7:30 am Last night, the doctor pulled Sally off of the paralyzing drugs that she's on and she moved her feet on command! She's doing amazing, breathing with the ventilator and moving her hands and feet. She should be weaned off the ventilator today. Right now she's waking up more often. She's unhappy for obvious reasons. Her hands are tied down and she has tubes everywhere. Her worst enemy is the respiratory therapist who came every hour during the night to suck mucous out of her lungs. Sally would startle awake and thrash her hands during the procedure (that lasts just a few seconds). She is trying to talk to us, but can't. I can't imagine her anger with this since she's the nonstop chatterbox of our house (if you know the other kids this should mean a lot to you). Once the breathing tube comes out she should at least be able to express her anger verbally.
Personally, I was up all night. The nurses came in once an hour to fiddle with her. I jumped out of the chair and ran to Sally every time--that sleepless, middle of the night, stupor that makes you act wild. Seth slept in the room with us. I'll repeat that, he slept. At 5:30 I couldn't bear laying there any longer. I stood next to Sally's bed and lost it. I've held it in for so long. Once I let myself feel relieved about surgery and how well she's doing, I couldn't stop myself from weeping. I'm in a place I never imagined I'd be. I was overwhelmed with thankfulness for God's care and just cried. I was crying, thanking God for all of you who were praying for our daughter yesterday. I was crying because she's been such a trooper and I'm terrified of what today holds for her. Then, Sally woke up. With clarity, she looked right at me.
I couldn't stop myself and couldn't talk. I was caught by her doing the one thing that I wasn't allowed to do with her watching--bawling my eyes out. Seth came over (chiding me) while I tried to compose myself (which didn't happen). Finally, I gave up on sucking in the tears and hoped she wouldn't notice. She was visibly upset and so I started telling her about the people who are praying for her, grandparents that are going to visit, and then I said, "Maybe the guys (that's what she calls the three big sibs) can come and see you today. Do you want them to come here?"

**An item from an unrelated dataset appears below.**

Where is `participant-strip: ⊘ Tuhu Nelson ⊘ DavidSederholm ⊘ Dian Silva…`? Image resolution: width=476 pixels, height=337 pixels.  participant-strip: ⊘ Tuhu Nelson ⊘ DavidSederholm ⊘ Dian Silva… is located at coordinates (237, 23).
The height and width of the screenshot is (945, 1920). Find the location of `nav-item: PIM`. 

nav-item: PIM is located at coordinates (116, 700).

A glorious thing happened, she looked at me and gave me the 'Ethiopian nod'. I didn't think she was even listening to me. She's mad, confused, and hurting, but she's still sweet, strong, Sally.
Thank you for your prayers and wonderful comments (if you haven't left one for Sally go visit the "For Sally" post). You have all been a blessing to us; I'll continue to update as Sally makes progress.

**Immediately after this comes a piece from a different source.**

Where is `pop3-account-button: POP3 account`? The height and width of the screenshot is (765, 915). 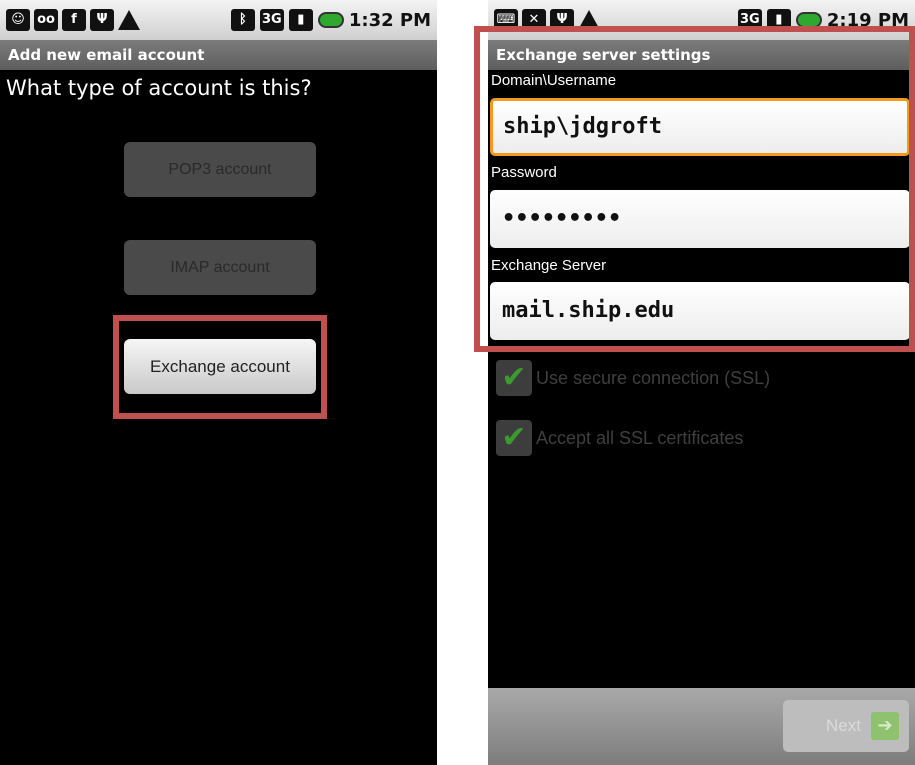
pop3-account-button: POP3 account is located at coordinates (220, 170).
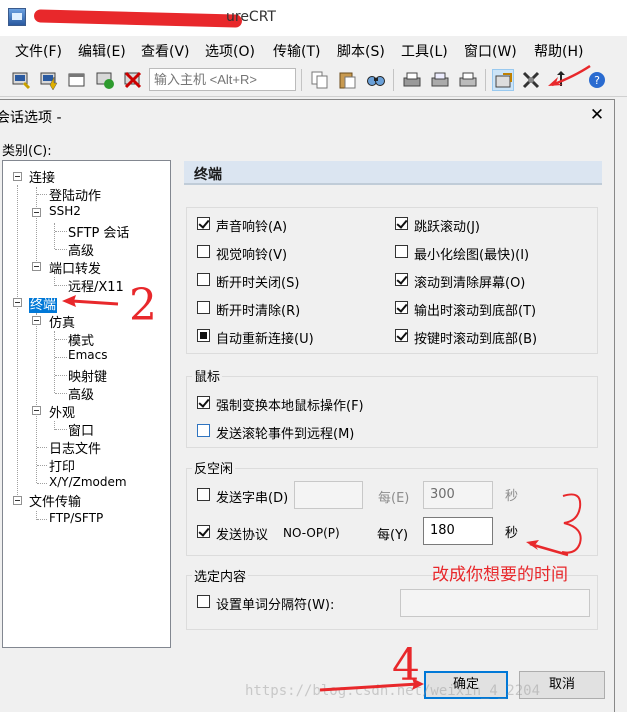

2:30 Sally's been off the ventilator for several hours now. Then she was on O2 for a couple of hours but is off that now as well. She is breathing well, but is still quite uncomfortable. She's making tremendous progress; she's able to talk to us and let us know what she needs and how she's feeling. The rest of the kids and grandparents were able to come and visit with her for a couple of hours, take advantage of the local attractions (foos ball, air hockey, library...) and enjoy a delicious trip to the cafeteria.
We should be in ICU for a few days until her chest tube is removed. We (and the staff) are amazed at her progress--truly answered prayers. Thank God for her quick recovery this far. Please continue to pray for her as she is in pain and being weaned from the 'strong stuff' that has kept her sleeping until now.